Climate Action Network Canada reacts to the Teck decision
Courtesy of Climate Action Network Canada, below is their statement regarding Teck's decision to withdraw Teck's application for Frontier mine:
https://climateactionnetwork.ca/2020/02/24/climate-action-network-canada-reacts-to-tecks-decision/
Unceded Algonquin Anishinaabe Territories [OTTAWA], 24 February 2020:
Teck Resources’ decision to stand down its own proposal for the Frontier Oilsands Mine was both surprising and foreseeable at this historic moment when the climate emergency is transforming much of the world, including global energy markets.
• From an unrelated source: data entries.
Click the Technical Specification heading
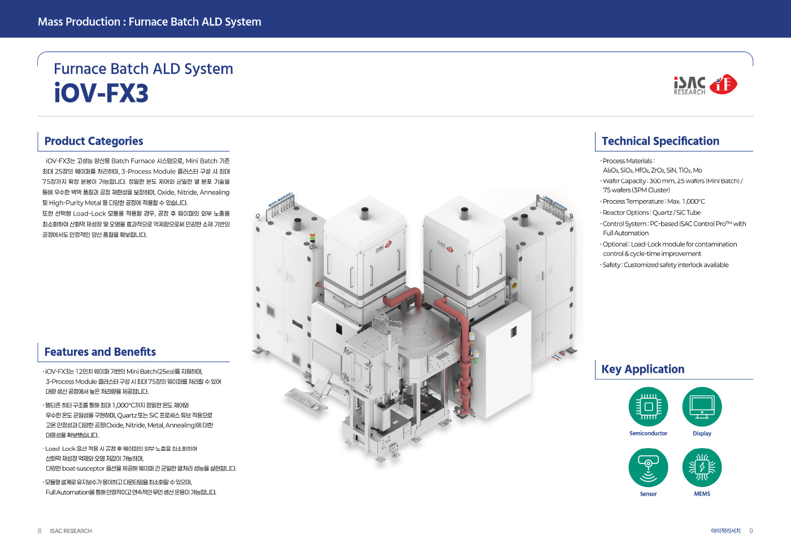791x560 pixels. 660,141
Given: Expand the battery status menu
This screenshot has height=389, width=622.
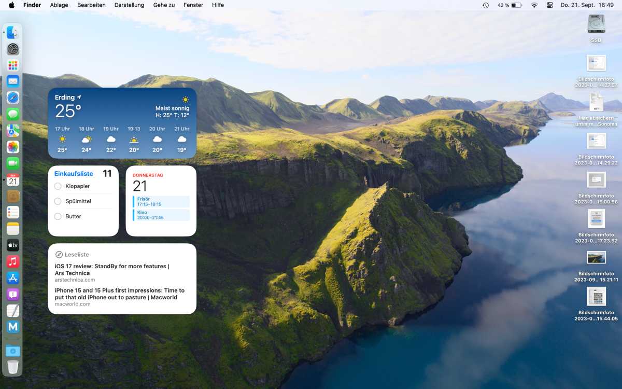Looking at the screenshot, I should click(x=516, y=5).
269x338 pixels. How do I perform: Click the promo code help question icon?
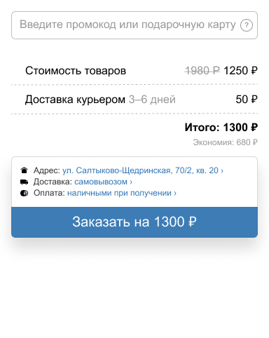[x=247, y=25]
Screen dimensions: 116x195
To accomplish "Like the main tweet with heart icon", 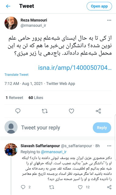I will [x=71, y=111].
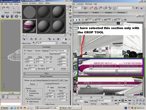Select the textured airplane material sphere
The height and width of the screenshot is (110, 146).
coord(29,27)
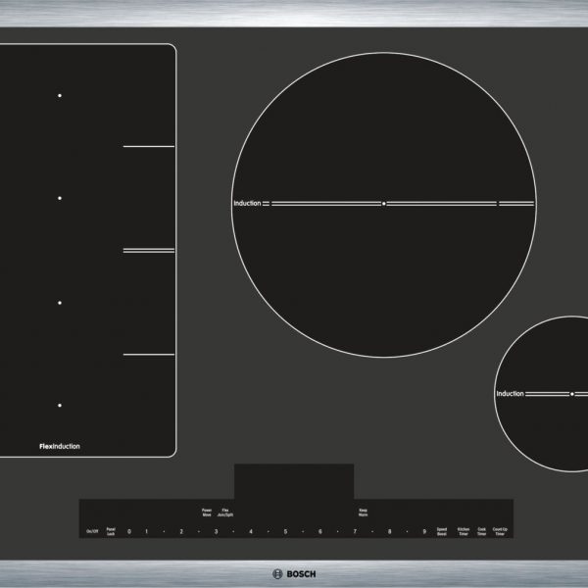Tap the Cook Timer key
588x588 pixels.
coord(482,532)
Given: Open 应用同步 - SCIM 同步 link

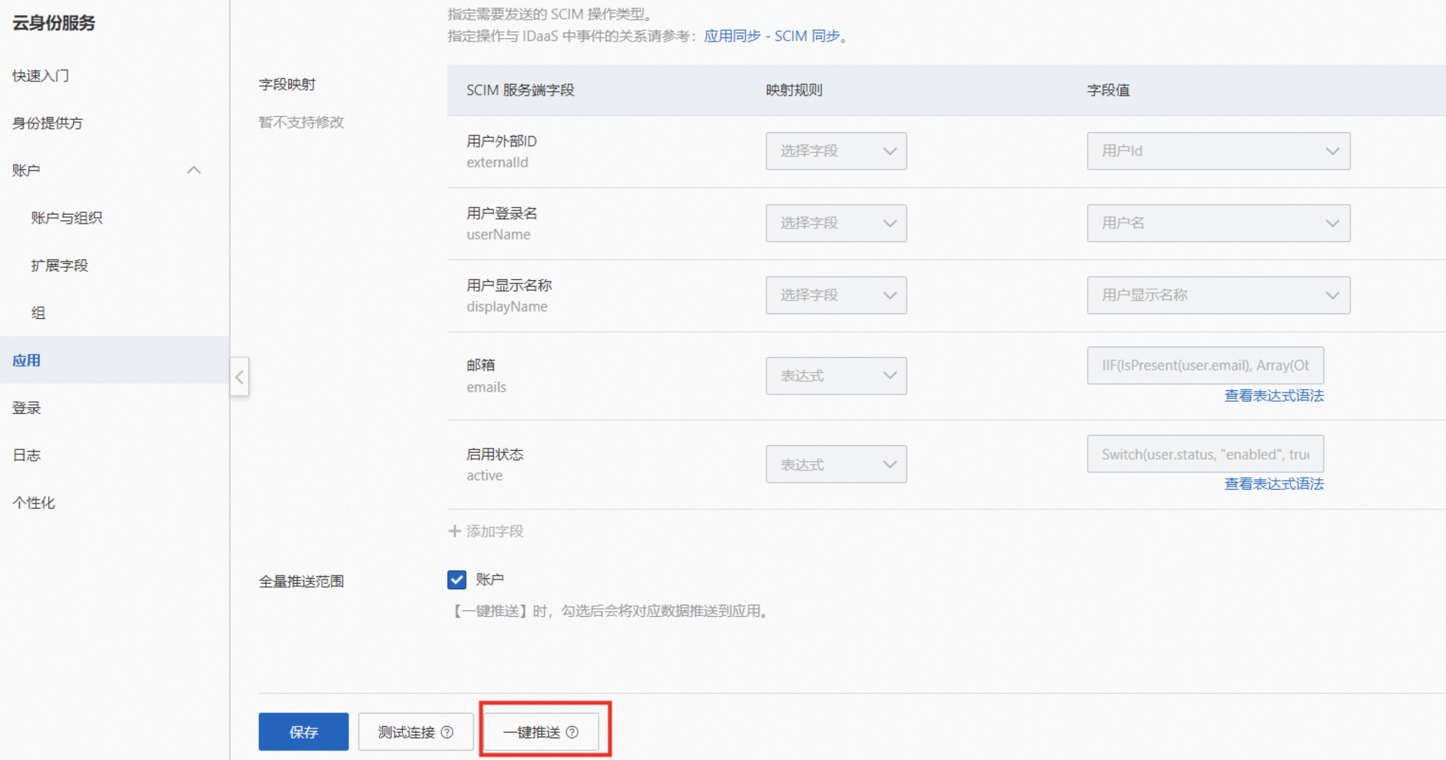Looking at the screenshot, I should coord(771,36).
That a private sector developer was able to muster greater clarity on the incoherence between Canada’s climate commitments and its energy infrastructure decision-making provides a welcome challenge to Canadian governments.
This is a clear win for the climate, diffusing a carbon bomb that would have seen Canada adding an extra 6 MT of emissions per year for the next forty years – making it impossible for Canada to reach net zero emissions in 2050.
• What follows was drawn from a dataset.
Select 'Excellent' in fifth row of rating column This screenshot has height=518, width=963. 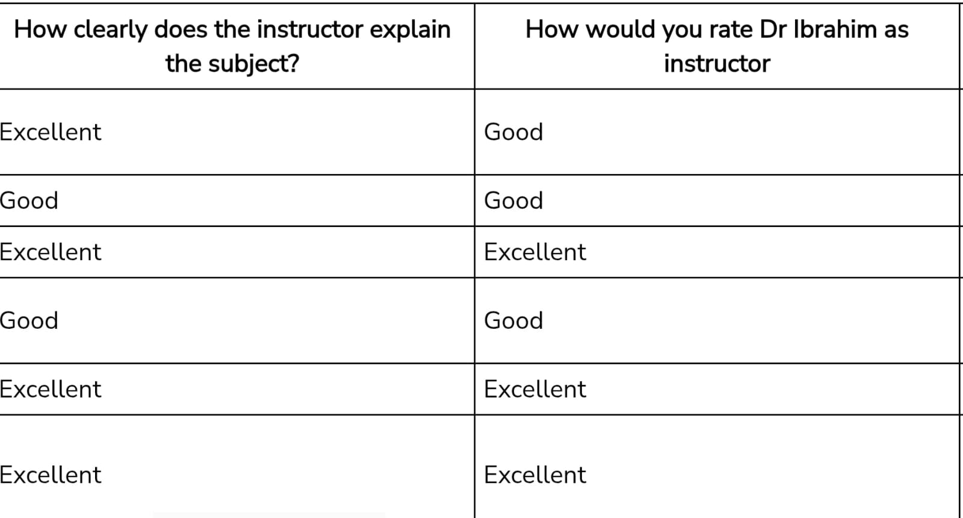pyautogui.click(x=534, y=389)

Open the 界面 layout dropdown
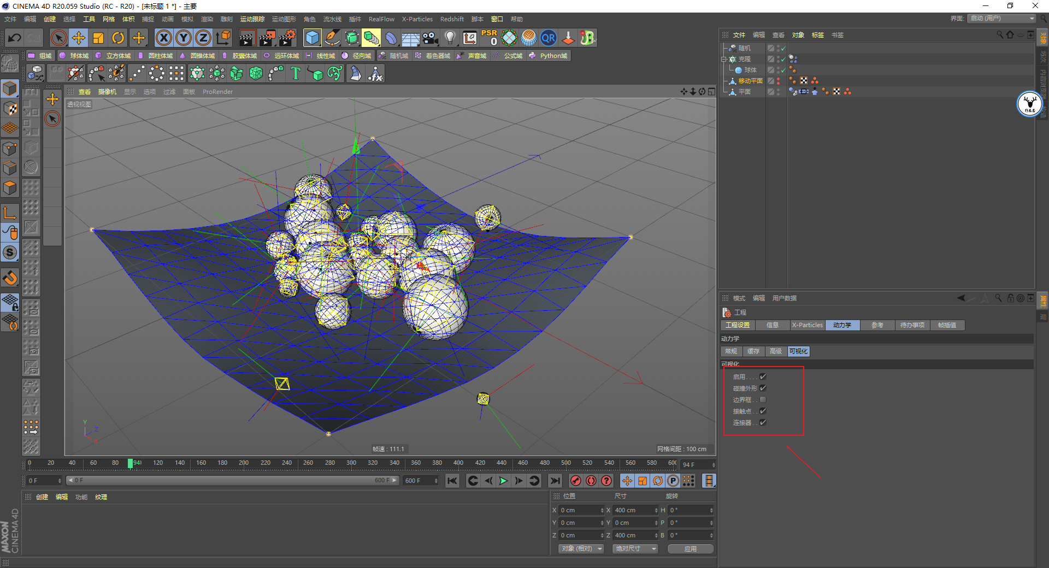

Rather than dissolving into their usual backward-looking bickering, Canadian governments must use this moment to finally shoulder the forward-looking conversation they have been delaying for a decade about Canada’s economy in a warming world. The investor anxiety Teck cites in their decision over the lack of a framework in this country that reconciles resource development with the reality of climate change and Indigenous rights and title will only grow in the coming years.
Canadians are desperate for political leadership to set aside partisan mudslinging and embark on a national dialogue that puts Canadians on a pathway to protect people and the planet. Canada needs to offer real support, and real options, to communities and workers grappling with changes like automation, the rise of the gig economy, and the inevitable decline of fossil-fuel-dependent sectors. “Consultation” does not cut it with Indigenous communities – a true nation-to-nation relationship requires co-management plans and the full integration of the UN Declaration on the Rights of Indigenous Peoples into future resource development and climate policies.
Canada is at a crossroads and governments must make a choice: either have the courage to pursue a safe, healthy future for Canadians or continue to face the courageous opposition of those who refuse to be robbed of their future.